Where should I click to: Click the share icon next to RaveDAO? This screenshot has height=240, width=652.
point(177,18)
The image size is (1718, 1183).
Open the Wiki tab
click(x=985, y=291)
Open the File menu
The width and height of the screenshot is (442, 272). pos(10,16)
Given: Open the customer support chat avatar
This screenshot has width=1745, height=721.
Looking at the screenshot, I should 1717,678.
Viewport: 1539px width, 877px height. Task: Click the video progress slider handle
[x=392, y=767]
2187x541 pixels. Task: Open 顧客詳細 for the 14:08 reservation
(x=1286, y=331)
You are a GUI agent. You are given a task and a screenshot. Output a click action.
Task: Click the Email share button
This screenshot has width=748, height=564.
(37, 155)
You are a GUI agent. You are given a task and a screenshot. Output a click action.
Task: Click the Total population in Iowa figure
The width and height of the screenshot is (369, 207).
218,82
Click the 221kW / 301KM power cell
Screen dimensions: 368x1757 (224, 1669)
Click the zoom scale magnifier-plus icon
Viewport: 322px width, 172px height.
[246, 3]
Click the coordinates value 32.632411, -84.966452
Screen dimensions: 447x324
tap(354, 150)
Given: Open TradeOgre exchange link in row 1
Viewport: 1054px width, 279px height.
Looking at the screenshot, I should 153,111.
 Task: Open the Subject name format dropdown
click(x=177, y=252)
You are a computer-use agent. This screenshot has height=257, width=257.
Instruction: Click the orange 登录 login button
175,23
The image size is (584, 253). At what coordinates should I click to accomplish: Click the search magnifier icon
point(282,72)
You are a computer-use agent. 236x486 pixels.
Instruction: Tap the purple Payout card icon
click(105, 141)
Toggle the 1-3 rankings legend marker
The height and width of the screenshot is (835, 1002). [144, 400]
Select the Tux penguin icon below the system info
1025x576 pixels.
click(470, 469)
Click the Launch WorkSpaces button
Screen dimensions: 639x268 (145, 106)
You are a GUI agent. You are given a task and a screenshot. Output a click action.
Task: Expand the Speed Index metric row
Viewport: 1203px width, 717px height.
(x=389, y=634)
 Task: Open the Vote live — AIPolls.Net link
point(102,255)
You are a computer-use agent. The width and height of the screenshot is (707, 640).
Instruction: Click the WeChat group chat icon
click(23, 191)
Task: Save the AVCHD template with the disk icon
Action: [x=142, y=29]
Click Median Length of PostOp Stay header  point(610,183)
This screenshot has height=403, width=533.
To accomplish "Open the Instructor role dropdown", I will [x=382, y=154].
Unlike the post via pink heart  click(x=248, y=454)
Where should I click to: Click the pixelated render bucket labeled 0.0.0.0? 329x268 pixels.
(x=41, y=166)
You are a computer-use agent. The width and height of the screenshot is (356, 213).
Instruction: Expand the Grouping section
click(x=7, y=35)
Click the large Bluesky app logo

--

#### [Work task]
For the string "computer", return every line of the data where it appears.

#### [Result]
You are a computer-use agent. This screenshot has height=257, width=257.
You are a computer-use agent. 236x486 pixels.
You are a computer-use agent. The width and height of the screenshot is (707, 640).
You are a computer-use agent. The width and height of the screenshot is (356, 213).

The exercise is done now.